§ **Reading text**
▽
Karl Rahner, S.J., studied theology under Martin Heidegger, then taught dogmatics in Catholic unversities in Munich and Innsbruck, Germany, between 1937 and 1984. He wrote more than a half-dozen books and was an observer at Vatican Council II in 1962-1965. Published in 1969 by Herder and Herder, New York. This book prepared for Religion Online by Paul Mobley.


Section 2: Christian Faith: Deliverance of the World


Faith and Culture

Today faith and religion are often judged by their usefulness. Our contemporaries demand instinctively that faith should prove its value in the world of our experience, it should produce a better world, foster peace, mitigate or abolish social tensions and generally make life more bearable. Otherwise, It is thought, it need not exist at all. In view of this naive prejudice we would first ask quite simply: why must faith do all this in order to be acceptable? Is not man precisely the being that also has other aims? Does he not want truth, even if it causes suffering, beauty, even though it is useless, the holy in order to adore it? Does he not find the right relation to consumer goods and luxuries just when he is detached from them because he is aware of another sphere and selflessly worships that which is of no direct "use" to him?

We had to make this brief reservation before discussing "faith and culture". For though the sphere of culture Itself belongs partly to the realm of truth, beauty and holiness which ultimately has no need to defend itself before the court of utilitarianism, faith and its object transcend even these good things. For they are concerned with God and his salvation, which men can receive only if they adore him who is the first and last mystery of their existence in selfless hope and love.

Keeping in mind this reservation, we may now, however, discuss a positive mutual relationship between faith and culture. Without quoting too extensively we here follow particularly section two of the second chapter of the Pastoral Constitution of Vatican II on the Church in the Modern World. For this chapter deals precisely with this subject, namely the proper development of culture and the importance of the Christian faith for this development.
△
§ **Supplied data**
▽
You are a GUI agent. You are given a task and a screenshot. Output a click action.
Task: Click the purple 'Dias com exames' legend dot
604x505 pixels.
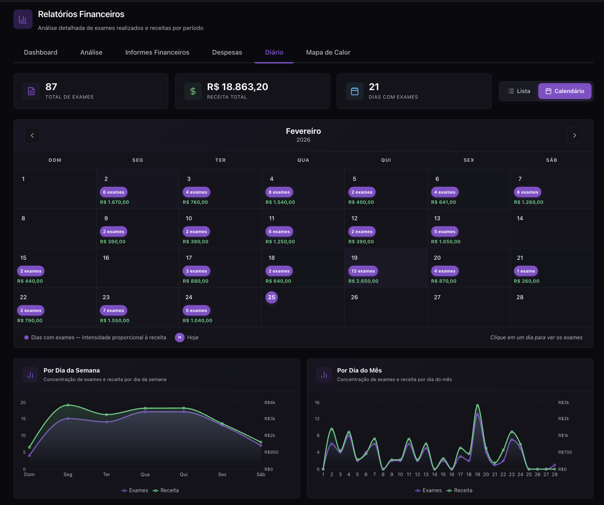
△
§ **Written task 1**
Decide whether each statement agrees with the text on faith and culture above. Answer yes or no, and quote the words of the text that decide it.
(a) The book was published in New York in 1969.
(b) Rahner took part in Vatican Council II as a voting member.
(c) The discussion follows the first chapter of the Pastoral Constitution of Vatican II.
§ **Written task 2**
Carry the text on faith and culture forward from its last sentence.

§ **Written answer 1**
(a) Yes: "Published in 1969 by Herder and Herder, New York."
(b) No: "was an observer at Vatican Council II in 1962-1965."
(c) No: "section two of the second chapter of the Pastoral Constitution of Vatican II on the Church in the Modern World."

§ **Written answer 2**
We cannot here answer the question of what culture is. We can only just mention the cultural inheritance received by the individual such as scholarship, art in all its forms, morality and religion, which transcends morality and which despite its superior nature is also a cultural phenomenon, determining and being determined by the culture of a nation and an epoch. Culture may be defined as an element of tradition which helps to determine a man's surroundings and which man himself not only receives and accepts, but also develops through his free creative work as something that is specifically human. Such cultural work is not a luxury in which a man indulges, because without it a man could not even exist as a natural being. In this context we should like to warn against the snobbery of certain circles who imagine that natural science, technology and social planning have nothing to do with culture, which in their view can only be created by individualistic elites. We would add to this that one must distinguish between culture such as it is and as it ought to be. For culture can be judged by critical standards: indeed, such a critical attitude which demands change is an essential element of culture itself. Further, the ideal culture, too, is no timeless entity but has itself a history in time and space, so that many ideals of culture exist beside the actual cultures. Hence we are justified in restricting our subject to the question what the Christian faith could and should achieve for a contemporary culture such as it ought to be.

Faith demands responsibility before God also for the culture which is and remains secular. At first sight this statement seems to be valid for all time. But we should remember that a specifically secular culture exists only today, and that Christianity does not claim to design this culture directly according to the principles of the faith, let alone of the teaching office of the Church.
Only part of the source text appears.